Describing the Global Distribution and Health Response of Particulate Matter Using Modern Computational Tools

Abstract

Atmospheric aerosols have important impacts on climate and human health. This thesis advances our knowledge of the 3-dimensional distribution of atmospheric aerosols by using state of the art tools and methods to new fields or new sources of data in three applications. First, I use adjoint modeling to provide the global health response to fine particulate matter with a diameter < 2.5 μm (PM2.5) by implementing the Global Burden of Disease Project's Integrated Response Function. The response of global mortality to changes in local unit-mass anthropogenic emissions varied spatially by several orders of magnitude; the largest reductions in mortality for a 1 kg km-2yr-1 decrease in emissions were for ammonia and carbonaceous aerosols in Eastern Europe. When comparing relative responses, the greatest reductions in mortality for a 10% decrease in emissions were found for secondary inorganic sources in East Asia. Next, I applied the same adjoint to assimilate CALIOP Lidar profiles. Comparing mean extinction height (Zα) between the baseline simulation and two optimised simulations to CALIOP observed Zα, both optimisations improved the slope and offset of a linear fit across AEROCOM regions, but optimising initial conditions improved agreement (R = 0.78) compared to the baseline (R = 0.72) while optimising emissions decreased agreement (R = 0.65).
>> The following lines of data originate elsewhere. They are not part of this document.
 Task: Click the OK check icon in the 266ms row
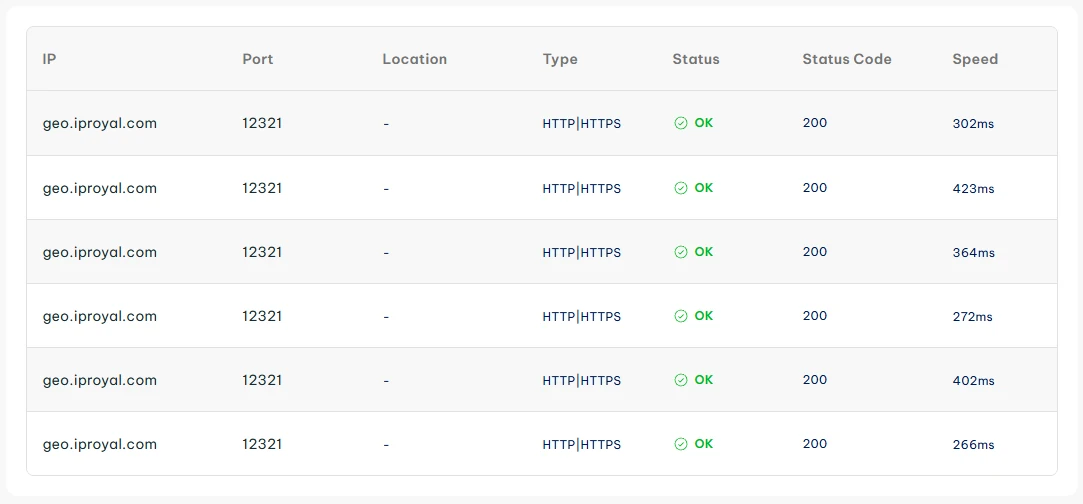(680, 444)
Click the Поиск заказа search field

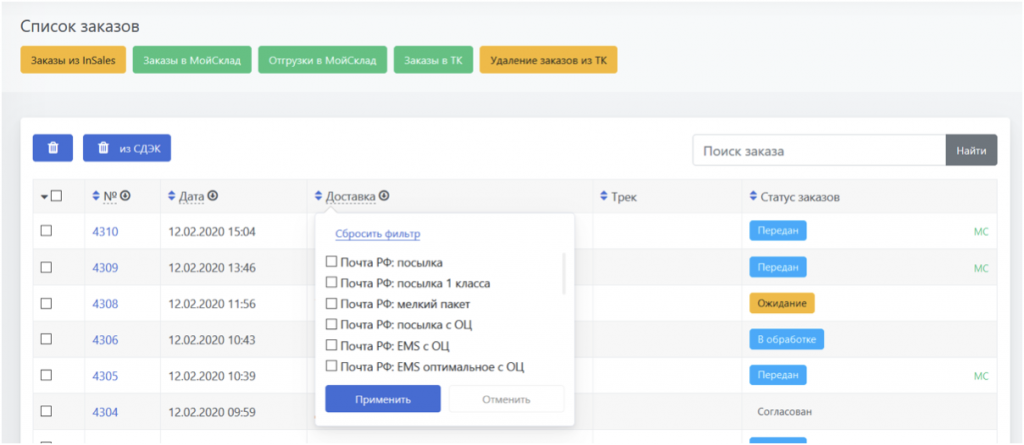pyautogui.click(x=818, y=151)
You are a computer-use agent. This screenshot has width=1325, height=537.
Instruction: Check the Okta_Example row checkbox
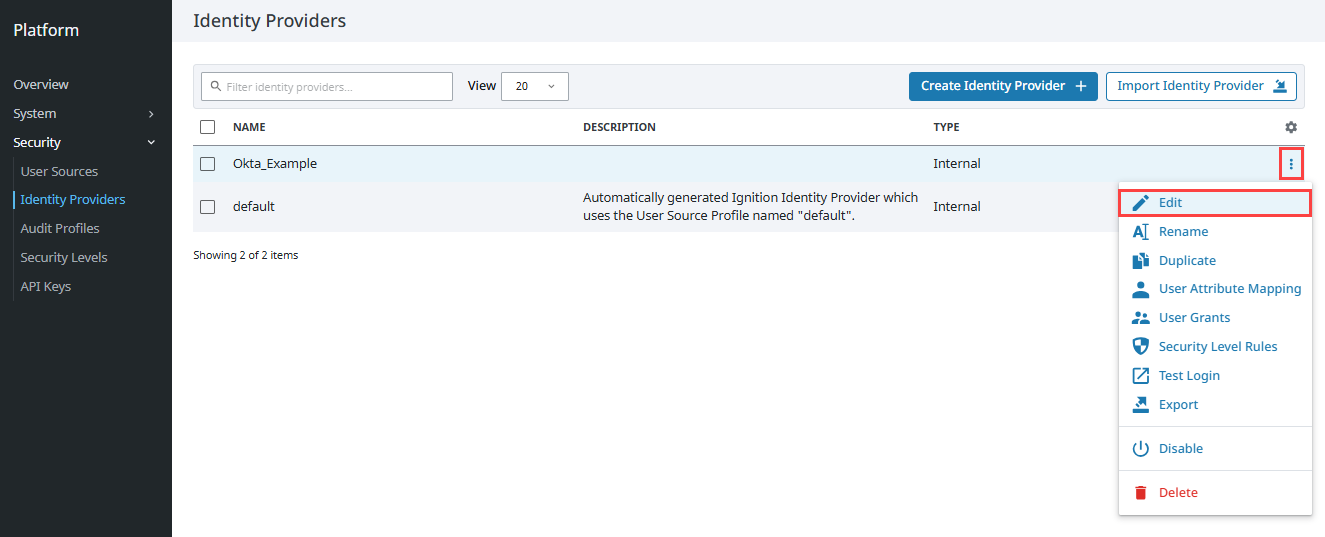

In a global comparison of AOD, the optimised emissions greatly improved agreement with observations in the Sahara in January, but failed to capture the overall underestimate of AOD seen almost everywhere. Finally, I used the modern machine learning framework Tensorflow to compute a high resolution (0.01°x0.01°) map of probability distributions of PM2.5 fitted to ground monitoring data from the World Health Organization's cities database. This model achieved an average correlation R2 of 0.93 and an average RMSD = 5.00 μgm-3 in 10-fold cross validation. Because the model outputs probability distributions at each grid location, I was able to calculate a global probability density function for population exposure to PM2.5. Based on the global PDF, 83% of the world’s population exceeds the WHO guideline of 10 μgm-3.